Maître de son destin

Le simple fait que plus d’un demi-siècle après les indépendances, une grande partie de la jeunesse Africaine reste pauvre et sans perspective, appelle au constat suivant : Nul ne fera le bonheur des jeunes à leur place. La jeunesse doit s’impliquer dans la politique. Elle ne doit jamais oublier que la liberté se conquiert par la lutte, que chaque espace de liberté dont jouit l’humanité a été conquis par l’action des femmes et des hommes qui nous ont précédés. La jeunesse Africaine doit résister contre toutes les formes de radicalismes identitaires.
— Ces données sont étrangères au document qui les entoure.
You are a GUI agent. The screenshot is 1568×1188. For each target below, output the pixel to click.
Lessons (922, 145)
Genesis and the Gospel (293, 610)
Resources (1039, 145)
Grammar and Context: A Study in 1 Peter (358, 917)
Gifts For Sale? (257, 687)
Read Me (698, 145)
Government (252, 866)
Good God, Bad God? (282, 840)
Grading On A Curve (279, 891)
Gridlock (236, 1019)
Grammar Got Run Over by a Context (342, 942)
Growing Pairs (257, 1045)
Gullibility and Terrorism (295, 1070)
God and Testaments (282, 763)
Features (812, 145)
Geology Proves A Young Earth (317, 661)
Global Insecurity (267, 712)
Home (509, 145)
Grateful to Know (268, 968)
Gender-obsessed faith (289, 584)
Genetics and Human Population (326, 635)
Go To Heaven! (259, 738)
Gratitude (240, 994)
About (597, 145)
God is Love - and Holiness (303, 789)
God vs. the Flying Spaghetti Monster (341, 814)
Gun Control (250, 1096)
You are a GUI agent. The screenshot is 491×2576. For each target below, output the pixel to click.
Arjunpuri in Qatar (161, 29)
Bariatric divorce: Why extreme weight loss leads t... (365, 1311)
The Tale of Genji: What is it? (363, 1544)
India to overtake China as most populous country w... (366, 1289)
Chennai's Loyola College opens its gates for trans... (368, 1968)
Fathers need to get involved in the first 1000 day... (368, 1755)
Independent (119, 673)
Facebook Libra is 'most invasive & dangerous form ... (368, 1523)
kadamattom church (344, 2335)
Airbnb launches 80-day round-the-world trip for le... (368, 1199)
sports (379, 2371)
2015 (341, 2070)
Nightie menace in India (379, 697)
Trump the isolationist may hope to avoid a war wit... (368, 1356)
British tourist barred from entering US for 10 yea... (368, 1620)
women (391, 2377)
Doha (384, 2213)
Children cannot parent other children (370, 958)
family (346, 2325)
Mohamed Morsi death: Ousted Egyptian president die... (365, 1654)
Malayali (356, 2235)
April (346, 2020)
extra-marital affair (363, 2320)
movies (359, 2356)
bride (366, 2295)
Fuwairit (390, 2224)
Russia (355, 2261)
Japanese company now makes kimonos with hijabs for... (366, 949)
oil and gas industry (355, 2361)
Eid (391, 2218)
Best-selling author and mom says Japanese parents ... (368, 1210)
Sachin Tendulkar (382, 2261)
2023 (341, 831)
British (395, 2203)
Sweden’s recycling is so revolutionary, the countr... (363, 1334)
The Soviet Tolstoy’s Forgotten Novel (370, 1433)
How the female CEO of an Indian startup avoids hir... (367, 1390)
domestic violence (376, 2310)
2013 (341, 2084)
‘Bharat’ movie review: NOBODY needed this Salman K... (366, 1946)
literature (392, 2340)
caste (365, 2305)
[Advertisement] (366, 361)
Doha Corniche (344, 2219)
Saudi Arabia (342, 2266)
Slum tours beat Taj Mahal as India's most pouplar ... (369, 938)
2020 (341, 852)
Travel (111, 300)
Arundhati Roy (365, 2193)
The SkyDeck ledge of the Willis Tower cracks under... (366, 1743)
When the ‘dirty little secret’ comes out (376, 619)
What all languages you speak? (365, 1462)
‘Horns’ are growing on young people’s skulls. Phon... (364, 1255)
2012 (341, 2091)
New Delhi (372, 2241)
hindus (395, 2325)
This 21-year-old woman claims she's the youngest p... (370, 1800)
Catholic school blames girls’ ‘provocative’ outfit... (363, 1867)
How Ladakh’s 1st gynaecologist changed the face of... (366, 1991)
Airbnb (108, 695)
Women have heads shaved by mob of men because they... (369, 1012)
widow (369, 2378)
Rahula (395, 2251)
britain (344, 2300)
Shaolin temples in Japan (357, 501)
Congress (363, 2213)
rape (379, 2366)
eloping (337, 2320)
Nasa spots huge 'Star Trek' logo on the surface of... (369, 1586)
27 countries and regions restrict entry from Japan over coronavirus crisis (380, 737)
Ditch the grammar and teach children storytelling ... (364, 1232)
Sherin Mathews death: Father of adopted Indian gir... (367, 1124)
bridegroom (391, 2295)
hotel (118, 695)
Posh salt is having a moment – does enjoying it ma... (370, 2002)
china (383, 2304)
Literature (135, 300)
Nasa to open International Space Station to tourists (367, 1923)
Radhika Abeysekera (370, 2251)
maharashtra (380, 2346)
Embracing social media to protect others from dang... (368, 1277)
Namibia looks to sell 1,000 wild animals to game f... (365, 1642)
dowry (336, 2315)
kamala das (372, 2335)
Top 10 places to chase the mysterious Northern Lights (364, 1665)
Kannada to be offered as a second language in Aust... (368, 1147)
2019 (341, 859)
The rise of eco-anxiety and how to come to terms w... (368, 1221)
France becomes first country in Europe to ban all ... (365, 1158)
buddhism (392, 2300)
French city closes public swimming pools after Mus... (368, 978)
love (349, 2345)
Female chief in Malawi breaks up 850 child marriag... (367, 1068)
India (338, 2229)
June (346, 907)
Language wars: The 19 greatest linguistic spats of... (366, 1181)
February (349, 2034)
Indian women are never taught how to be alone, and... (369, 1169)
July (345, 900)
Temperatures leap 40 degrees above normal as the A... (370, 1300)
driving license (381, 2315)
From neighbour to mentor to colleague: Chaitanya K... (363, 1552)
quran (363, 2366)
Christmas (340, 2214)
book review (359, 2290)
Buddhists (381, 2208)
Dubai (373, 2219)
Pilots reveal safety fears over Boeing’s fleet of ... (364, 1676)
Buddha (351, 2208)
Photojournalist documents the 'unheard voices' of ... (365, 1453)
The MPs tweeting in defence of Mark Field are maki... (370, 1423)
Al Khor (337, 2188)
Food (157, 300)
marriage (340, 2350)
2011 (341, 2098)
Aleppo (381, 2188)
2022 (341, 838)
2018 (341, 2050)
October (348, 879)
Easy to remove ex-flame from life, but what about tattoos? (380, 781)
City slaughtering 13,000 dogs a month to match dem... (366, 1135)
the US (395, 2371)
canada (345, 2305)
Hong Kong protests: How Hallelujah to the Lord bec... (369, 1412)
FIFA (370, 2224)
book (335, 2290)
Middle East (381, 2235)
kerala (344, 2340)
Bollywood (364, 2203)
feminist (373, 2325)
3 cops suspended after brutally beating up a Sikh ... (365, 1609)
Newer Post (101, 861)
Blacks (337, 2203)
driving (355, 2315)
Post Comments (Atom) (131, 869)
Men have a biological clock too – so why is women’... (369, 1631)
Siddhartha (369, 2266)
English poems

Elle doit revendiquer une Afrique libre, démocratique et sans exclusion. Elle doit conquérir le droit légitime de participer au parlement, et être au sein de l’exécutif dans chaque pays Africain. La jeunesse doit être sujet de son histoire, maître de son destin. De la politique, elle doit attendre la recherche du bonheur commun, et non la ruse pour exclure et dominer l’autre. Elle doit se souvenir en tout temps et tout lieu que l’héroïsme se mesure au nombre de vies sauvées et non au nombre de vies fauchées. En d’autres mots, la jeunesse Africaine doit militer pour la mise en place des politiques qui garantissent la sécurité physique et économique pour tous les citoyens, seule façon d’éviter à des millions d’êtres humains, de mourir d’une mort évitable. Ambitieuse pour la bonne cause, et implacable dans la lutte pour le bien commun, la jeunesse doit savoir vaincre sans humilier. La jeunesse Africaine doit allumer les brasiers de l’espérance dans les ghettos du renoncement, pour une Afrique de tous les humains.